Source data below:
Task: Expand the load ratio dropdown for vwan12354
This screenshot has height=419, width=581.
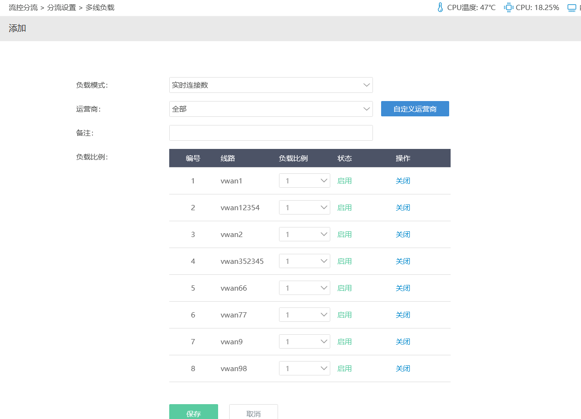Action: (304, 208)
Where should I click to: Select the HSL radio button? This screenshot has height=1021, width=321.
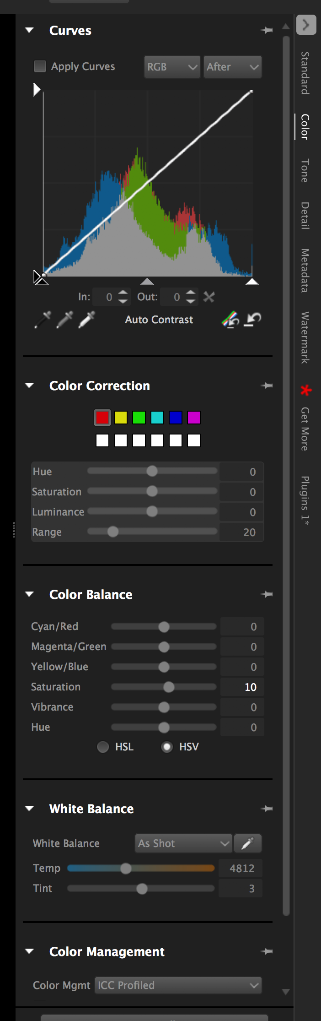click(x=103, y=747)
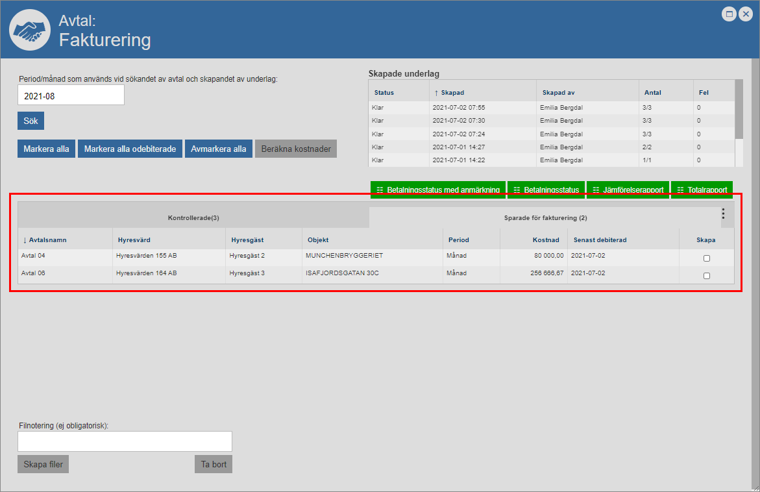Open the Betalningsstatus report
Viewport: 760px width, 492px height.
tap(546, 190)
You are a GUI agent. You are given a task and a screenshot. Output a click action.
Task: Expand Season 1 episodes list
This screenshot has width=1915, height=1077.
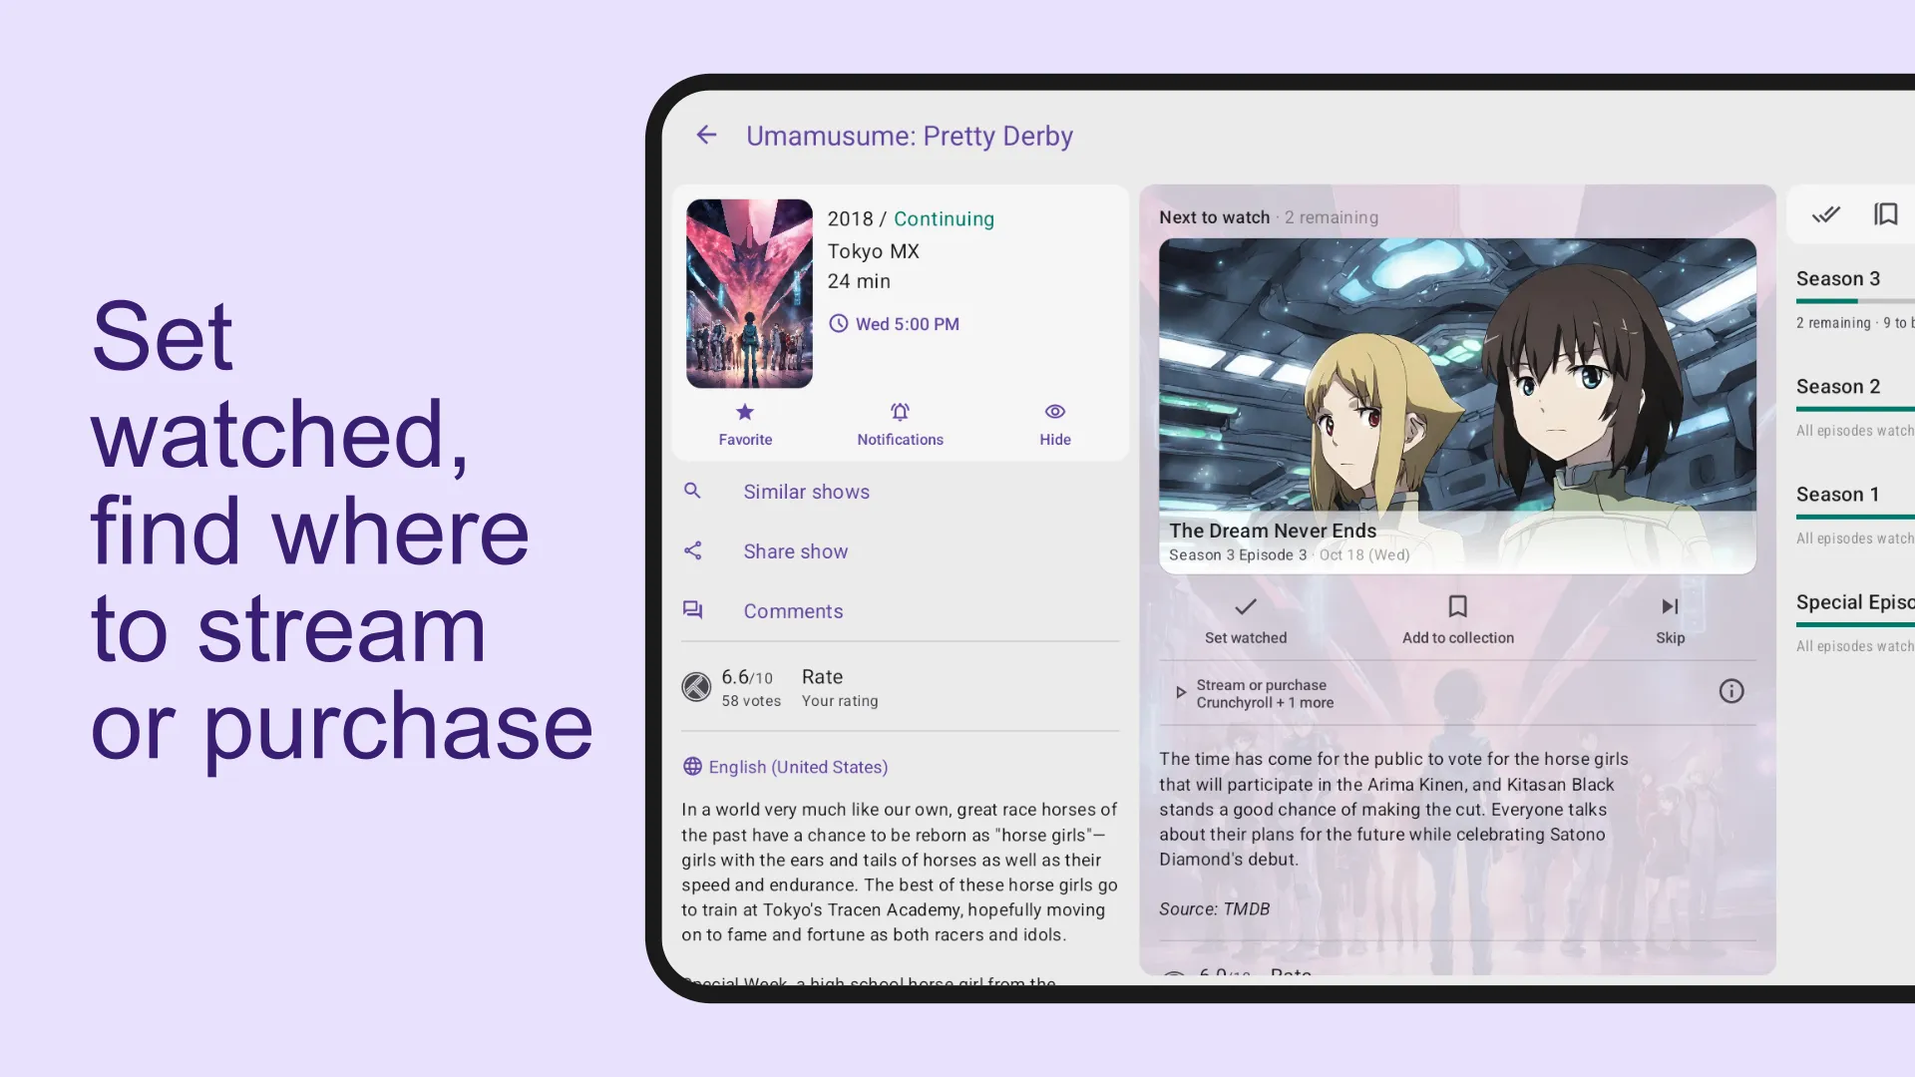click(x=1839, y=495)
End of Source data.
§ What you have to do:
Extract the entries in full, exactly as they are, minus the pictures.

§ Response:
Task: Expand the load ratio dropdown for vwan12354
This screenshot has height=419, width=581.
Action: (304, 208)
Where should I click to: Select the HSL radio button? This screenshot has height=1021, width=321.
click(x=103, y=747)
Open the Betalningsstatus report
Viewport: 760px width, 492px height.
tap(546, 190)
You are a GUI agent. You are given a task and a screenshot. Output a click action.
Task: Expand Season 1 episodes list
This screenshot has width=1915, height=1077.
click(x=1839, y=495)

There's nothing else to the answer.